I have to agree with Bert, ALL of the documentation very clearly defines the test firing and proof firing and subsequent stamping of the firearm and the proof marks were applied to the assembled gun after the successful test firing.  That is the whole point of the definitive proof mark.

Additionally, the proof marks almost always have a raised ridge of displaced metal that would not be there is they were polished after they were stamped.

What page number are you referring to in Schwing so I can go find it and we can compare notes?

Best Regards,  

Hi JW,

During our one meeting together in Cody this is one of the many interesting things that came up.  I later sent you the reference or references via email as I recall, and the subject went by the wayside.  No big deal, but i's good that we have the opportunity to discuss this matter once again.  The important thing is to present statements of fact made by reliable sources, referencing those same citations.  In doing so we might learn the truth of the matter.  
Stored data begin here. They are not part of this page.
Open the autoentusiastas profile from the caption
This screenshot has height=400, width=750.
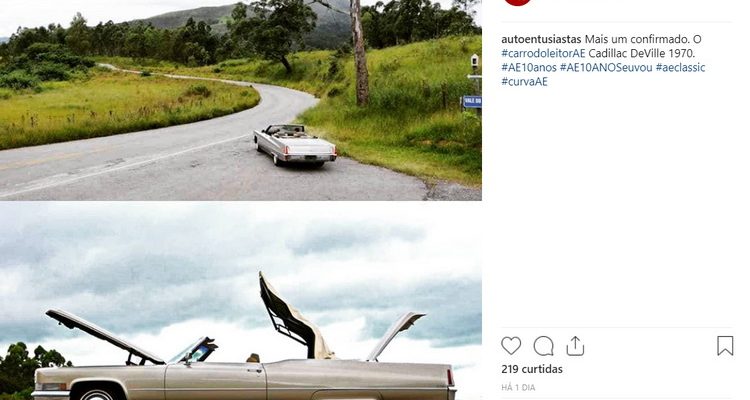[x=541, y=39]
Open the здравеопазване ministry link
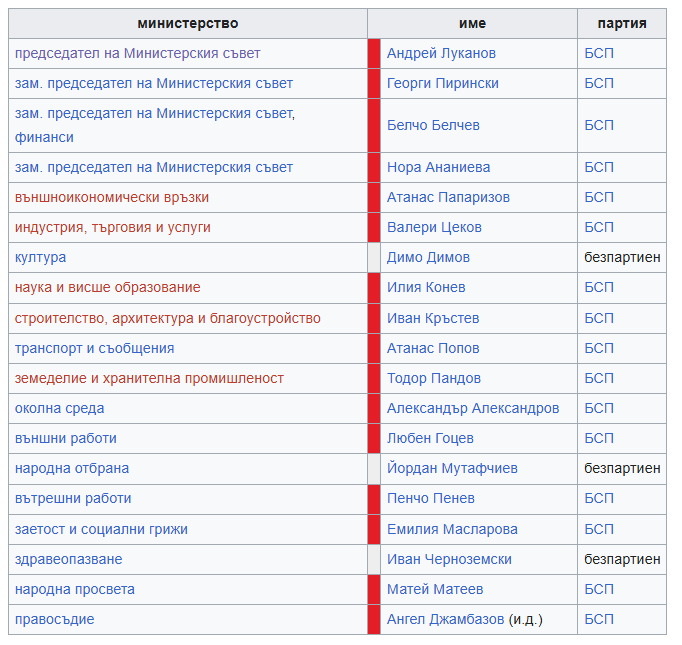Viewport: 682px width, 645px height. [69, 559]
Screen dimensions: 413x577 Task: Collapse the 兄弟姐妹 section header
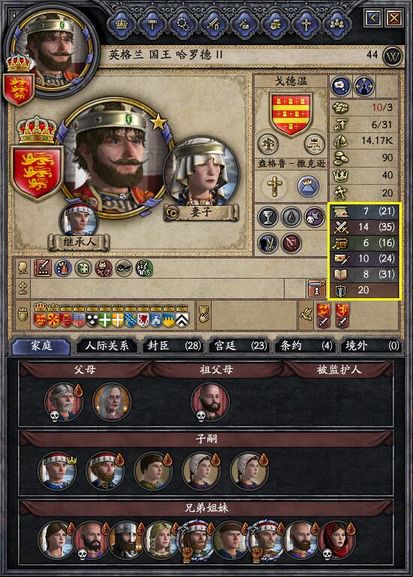206,508
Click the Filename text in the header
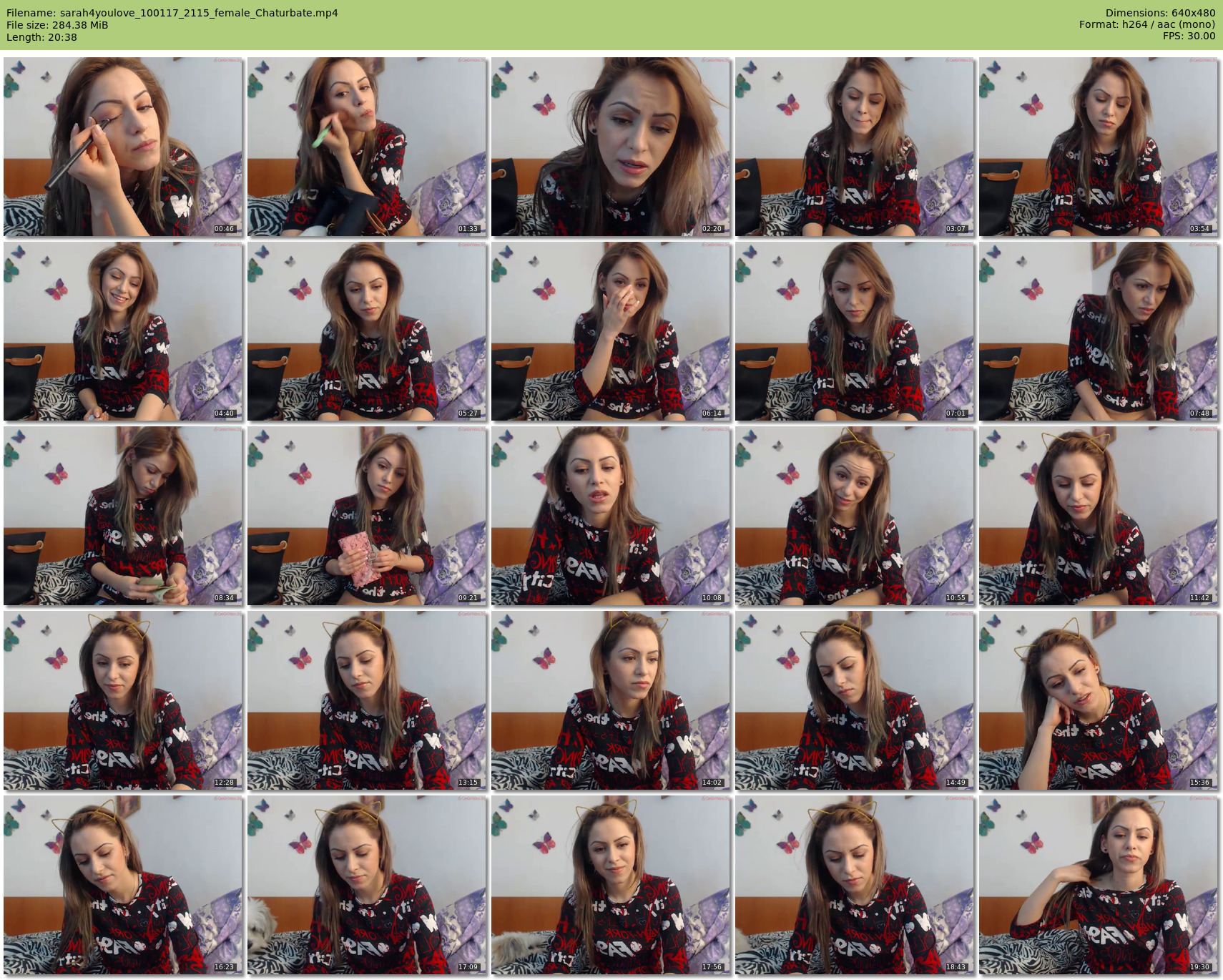Image resolution: width=1223 pixels, height=980 pixels. click(172, 13)
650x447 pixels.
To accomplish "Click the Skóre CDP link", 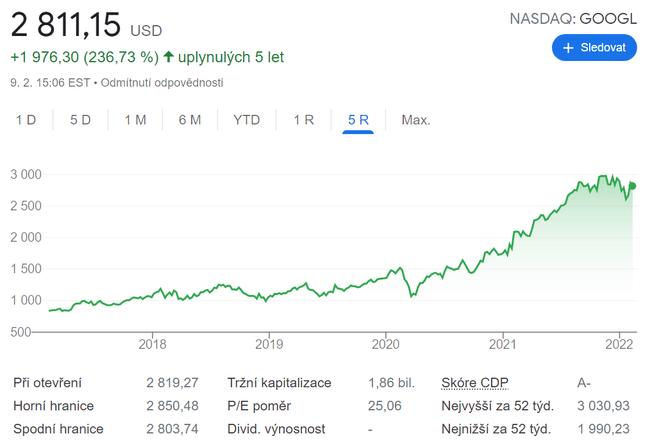I will (476, 383).
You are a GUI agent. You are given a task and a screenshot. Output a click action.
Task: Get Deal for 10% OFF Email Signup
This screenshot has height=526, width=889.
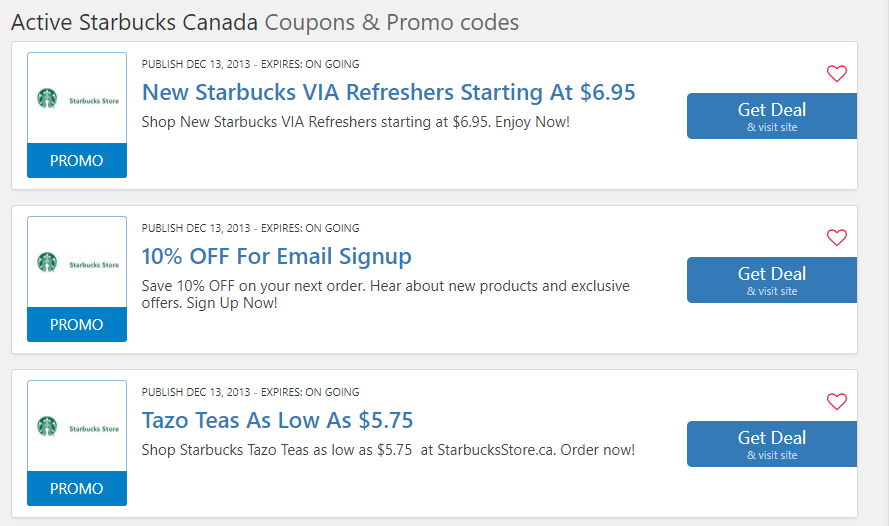tap(772, 280)
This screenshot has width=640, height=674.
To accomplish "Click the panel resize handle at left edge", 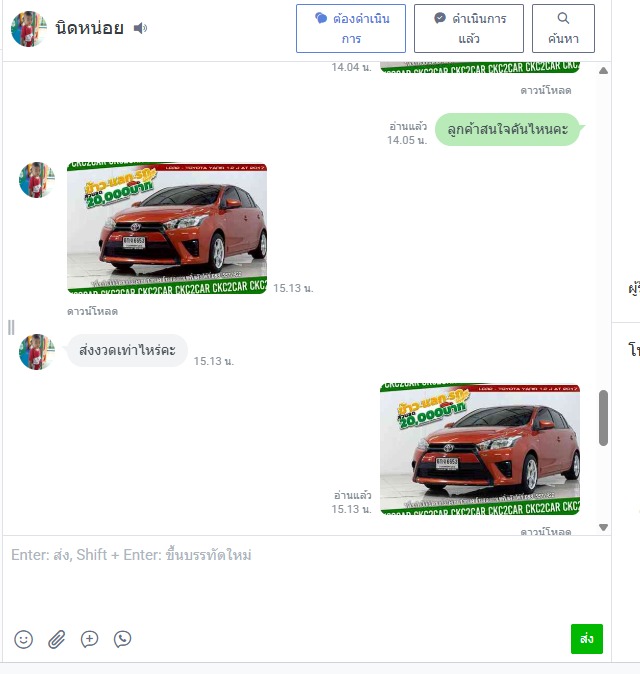I will point(11,328).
Before I list certain references to this end, I'd like to hear what you and Bert have to say about what causes the halo, or loss of blue, on the receiver proof marks on the Model 1890 and some other models.  So, if each of you would please give me your take on this subject, it would not only be appreciated, but no doubt, educational.

Also, I am familiar with the raised metal around the proof marks.  As I recall the raised edge on the barrel marks of the 90 are not that pronounced, but I'd have to go to the back of the safe to conduct inspections on them to give a more detailed review.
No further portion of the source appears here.